Selon Ronen Bergman, le Mossad est impliqué dans la 
collecte d’informations en Iran mais aussi dans des opérations sur le 
terrain. En termes de renseignements, « le Mossad israélien, la CIA 
américaine, le BND allemand, le MI-6 britannique et la DGSE française 
ont la même vue d’ensemble des projets nucléaires de l’Iran, explique le
 spécialiste, mais quand on parle d’opérations de sabotage, je dirais 
que si l’un de ces pays a décidé de mener une action alors il la mène en
 solo ». De l’avis des spécialistes, l’architecte de cette guerre 
secrète d’Israël contre Téhéran s’appelle Meir Dagan, récemment remplacé
 à la tête du Mossad par Tamir Pardo.
Sabotage à distance
Des agents israéliens peuvent-ils mener des actions 
clandestines dans un pays ennemi, aussi distant et contrôlé que l’Iran ?
 Les experts répondent par l’affirmative mais soulignent que d’autres 
moyens existent, tels que l’utilisation de groupes d’opposants iraniens 
ou la fourniture de matériel saboté à l’avance. Et plusieurs sources 
israéliennes citent le même exemple : celui de cette nouvelle cascade de
 centrifugeuses (machines servant à enrichir l’uranium) qui a explosé 
dès sa mise en route dans l‘usine iranienne de Natanz. Probablement 
parce qu’un des composants livré à l’Iran avait été saboté en amont.
Frappes aériennes
Ces actions semblent donner des résultats mais elles 
n’écartent pas le risque d’une intervention aérienne israélienne de 
grande ampleur contre les installations iraniennes. En 1981, l’aviation 
israélienne a bombardé le réacteur nucléaire irakien Osirak qui avait 
été fourni par la France à Saddam Hussein. En septembre 2007, en Syrie, 
les bombardiers israéliens ont réduit en miettes une mystérieuse 
installation, probablement un réacteur nucléaire clandestin.
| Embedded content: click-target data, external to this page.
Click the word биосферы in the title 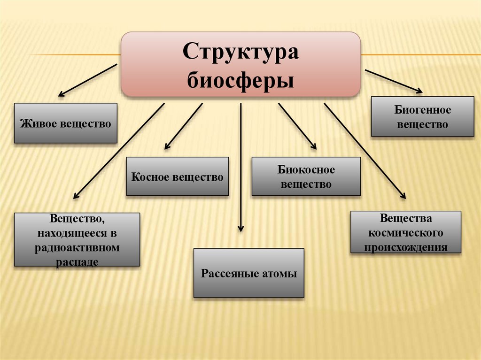click(x=240, y=80)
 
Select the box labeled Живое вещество click(x=65, y=123)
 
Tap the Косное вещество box click(x=177, y=176)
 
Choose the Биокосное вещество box click(x=306, y=176)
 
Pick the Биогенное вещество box click(x=422, y=117)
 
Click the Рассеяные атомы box click(x=248, y=273)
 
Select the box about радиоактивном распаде click(x=77, y=240)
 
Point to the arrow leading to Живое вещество click(x=87, y=80)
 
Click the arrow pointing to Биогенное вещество click(x=394, y=81)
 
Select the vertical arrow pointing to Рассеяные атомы click(x=240, y=167)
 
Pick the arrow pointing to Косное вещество click(x=184, y=126)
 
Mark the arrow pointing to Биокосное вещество click(x=297, y=126)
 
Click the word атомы click(x=279, y=274)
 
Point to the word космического click(x=406, y=233)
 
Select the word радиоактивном click(x=77, y=247)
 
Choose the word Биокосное click(x=306, y=170)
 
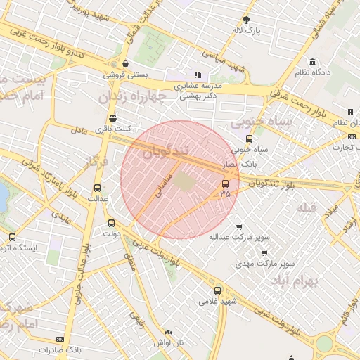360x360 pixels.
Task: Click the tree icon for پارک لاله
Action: (246, 20)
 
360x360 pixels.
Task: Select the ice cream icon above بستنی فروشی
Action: (124, 63)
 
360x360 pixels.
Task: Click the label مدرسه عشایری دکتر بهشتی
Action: (198, 91)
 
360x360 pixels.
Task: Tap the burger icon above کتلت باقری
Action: (112, 118)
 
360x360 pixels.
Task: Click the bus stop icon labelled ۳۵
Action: (225, 184)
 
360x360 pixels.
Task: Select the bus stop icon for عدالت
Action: (97, 188)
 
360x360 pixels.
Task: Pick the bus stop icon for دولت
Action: (111, 223)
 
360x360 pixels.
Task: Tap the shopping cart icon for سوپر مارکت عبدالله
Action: (239, 226)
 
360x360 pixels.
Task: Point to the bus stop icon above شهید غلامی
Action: (217, 290)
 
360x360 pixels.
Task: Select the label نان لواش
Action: (168, 342)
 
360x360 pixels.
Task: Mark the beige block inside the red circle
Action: (184, 181)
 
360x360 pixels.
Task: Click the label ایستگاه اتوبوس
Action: (14, 248)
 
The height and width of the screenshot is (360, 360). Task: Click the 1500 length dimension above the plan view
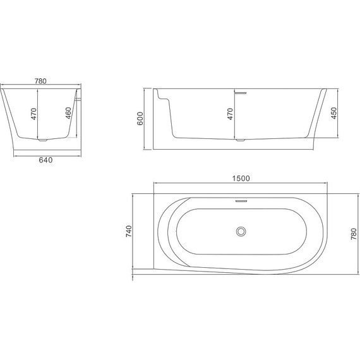coord(241,178)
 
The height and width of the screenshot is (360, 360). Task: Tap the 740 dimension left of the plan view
coord(129,231)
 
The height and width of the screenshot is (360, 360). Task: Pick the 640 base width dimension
coord(44,160)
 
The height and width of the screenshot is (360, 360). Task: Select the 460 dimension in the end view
coord(68,114)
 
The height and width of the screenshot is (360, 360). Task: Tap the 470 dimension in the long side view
coord(231,114)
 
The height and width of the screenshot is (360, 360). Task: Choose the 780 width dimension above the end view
coord(41,81)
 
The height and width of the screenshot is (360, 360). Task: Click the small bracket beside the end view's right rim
coord(80,97)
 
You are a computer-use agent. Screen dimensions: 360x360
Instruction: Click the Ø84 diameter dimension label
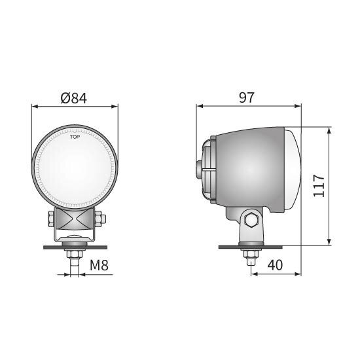tap(74, 98)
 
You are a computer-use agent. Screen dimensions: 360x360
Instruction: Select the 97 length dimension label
tap(247, 98)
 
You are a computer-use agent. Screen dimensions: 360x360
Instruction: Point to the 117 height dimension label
tap(319, 186)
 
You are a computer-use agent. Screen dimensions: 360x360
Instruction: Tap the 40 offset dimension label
tap(275, 265)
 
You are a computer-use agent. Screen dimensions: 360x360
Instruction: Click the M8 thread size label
tap(99, 265)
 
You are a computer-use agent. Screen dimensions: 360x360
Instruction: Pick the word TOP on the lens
tap(75, 137)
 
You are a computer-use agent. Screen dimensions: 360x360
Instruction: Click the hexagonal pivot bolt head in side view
tap(251, 220)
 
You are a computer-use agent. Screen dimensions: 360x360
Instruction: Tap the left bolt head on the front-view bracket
tap(51, 219)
Israël –qui dispose de la bombe atomique sans l’avoir 
officiellement reconnu- ne veut pas d’un autre Etat nucléaire dans la 
région. Le scénario de la frappe préventive est à prendre au sérieux. 
« Mais la situation est différente, de l’Irak et de la Syrie, selon Elie
 Karmon, l’Iran dispose de nombreux sites, dispersés dans tout le pays. 
Israël a les moyens d’une telle opération mais elle prendrait deux ou 
trois semaines. La question est donc : que se passera-t-il après le 
premier ou le deuxième jour de frappes ? ».